Metadata-Version: 2.1
Name: numba-stats
Version: 0.5.0
Summary: Numba-accelerated implementations of common probability distributions
Home-page: https://github.com/hdembinski/numba-stats
License: MIT
Author: Hans Dembinski
Author-email: hans.dembinski@gmail.com
Requires-Python: >=3.6
Classifier: License :: OSI Approved :: MIT License
Classifier: Programming Language :: Python :: 3
Classifier: Programming Language :: Python :: 3.6
Classifier: Programming Language :: Python :: 3.7
Classifier: Programming Language :: Python :: 3.8
Classifier: Programming Language :: Python :: 3.9
Requires-Dist: importlib_metadata (>=3.4)
Requires-Dist: numba (>=0.49)
Requires-Dist: numpy (>=1.18)
Requires-Dist: scipy (>=1.5)
Description-Content-Type: text/markdown

# numba-stats

![](https://img.shields.io/pypi/v/numba-stats.svg)

We provide numba-accelerated implementations of statistical functions for common probability distributions

* uniform
* normal
* poisson
* exponential
* student's t
* voigt

with more to come. The speed gains are huge, up to a factor of 100 compared to `scipy`. Benchmarks are included in the repository and are run by pytest.

**You can help with adding more distributions, patches are very welcome.** Implementing a probability distribution is easy. You need to write it in simple Python that numba can understand. Special functions from `scipy.special` can be used after some wrapping, see submodule `numba_stats._special.py` how it is done.

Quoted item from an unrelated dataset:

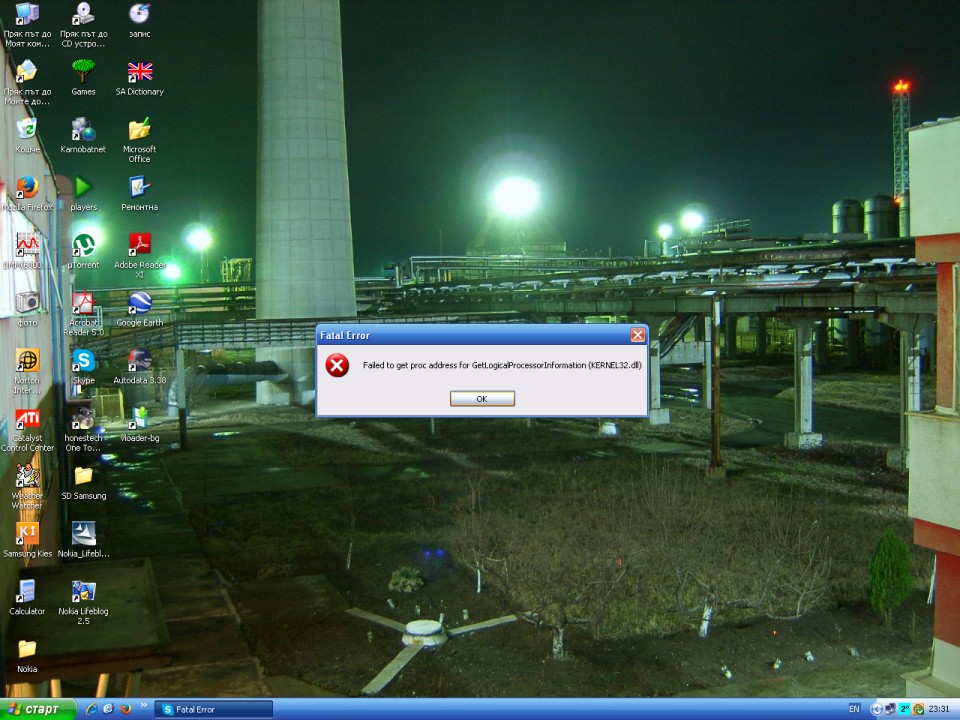The image size is (960, 720).
Task: Expand hidden system tray icons arrow
Action: click(x=876, y=709)
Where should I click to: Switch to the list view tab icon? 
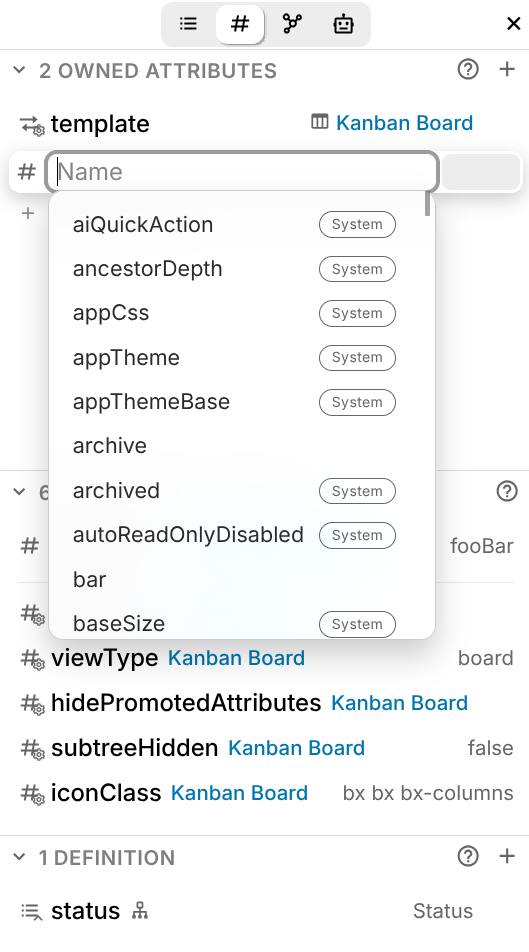pyautogui.click(x=188, y=24)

Because of limited manpower, this project is barely documented. The documentation is basically `pydoc numba_stats`. The calling conventions are the same as for the corresponding functions in scipy.stats. These are sometimes a bit unusual, for example, for the exponential distribution, see the `scipy` docs for details.

## numba-stats and numba-scipy

[numba-scipy](https://github.com/numba/numba-scipy) is the official package and repository for fast numba-accelerated scipy functions, are we reinventing the wheel?

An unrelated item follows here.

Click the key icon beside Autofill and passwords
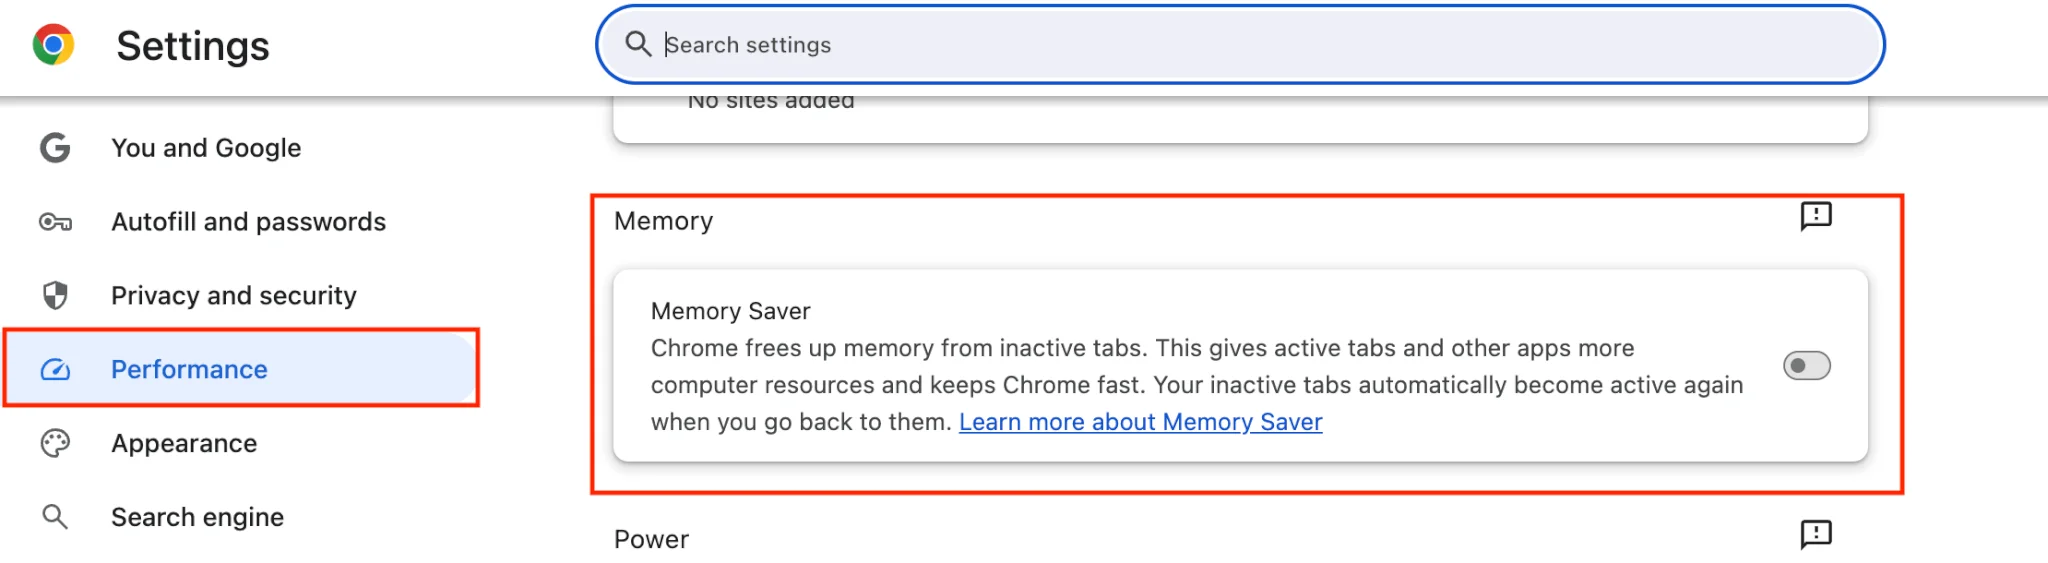Image resolution: width=2048 pixels, height=563 pixels. coord(55,222)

Ideally, the functionality in this package should be in `numba-scipy` and we hope that eventually this will be case. In this package, we don't offer overloads for scipy functions and classes like `numba-scipy` does. This simplifies the implementation dramatically. `numba-stats` is intended as a temporary solution until fast statistical functions are included in `numba-scipy`. `numba-stats` currently does not depend on `numba-scipy`, only on `numba` and `scipy`.